I tried kernel 2.6.17-gentoo-r8 and vanilla-2.6.17.11

lirc-0.8.0-r5

any ideas?

----------

## twipsta

I am getting the same problem, and have tried everything I can find online, gone thru countless HOWTO's (including the ones in gentoo-wiki) and have spent almost a whole week trying to nut this problem out.

I have 2 IR Receivers. One built from a kit I bought at the local Jaycar shop (KC5366, it's actually a Silicon Chip kit), and one I built as per http://www.lirc.org/receivers.html.

Both receivers work flawlessly in Windows (the kit receiver using Girder, the other using WinLirc)

I built the second one as I couldn't figure out how to get the kit receiver to work under lirc (It needs to be talked to @ 9600 baud) and yet still nothing.

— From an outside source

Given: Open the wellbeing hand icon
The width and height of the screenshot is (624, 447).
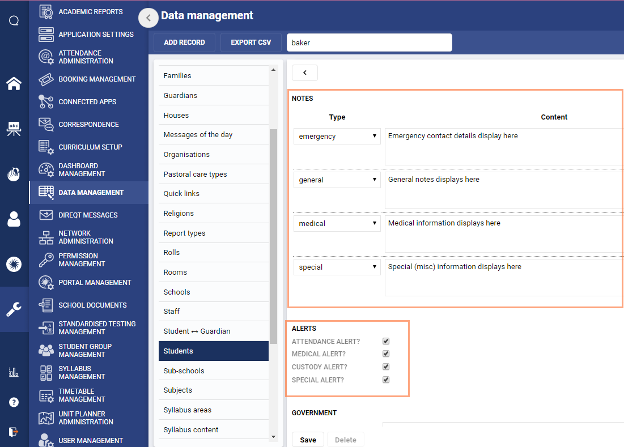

So I booted up windows, chucked both receivers in and ran WinLirc. After selecting com2 I brought up the Raw Data window started pushing buttons and all of a sudden I'm overwhelmed with output. I even had both receivers working side by side (one with WinLirc, one with Girder) and started having remote wars with my flatmates (we where bored  :Razz: )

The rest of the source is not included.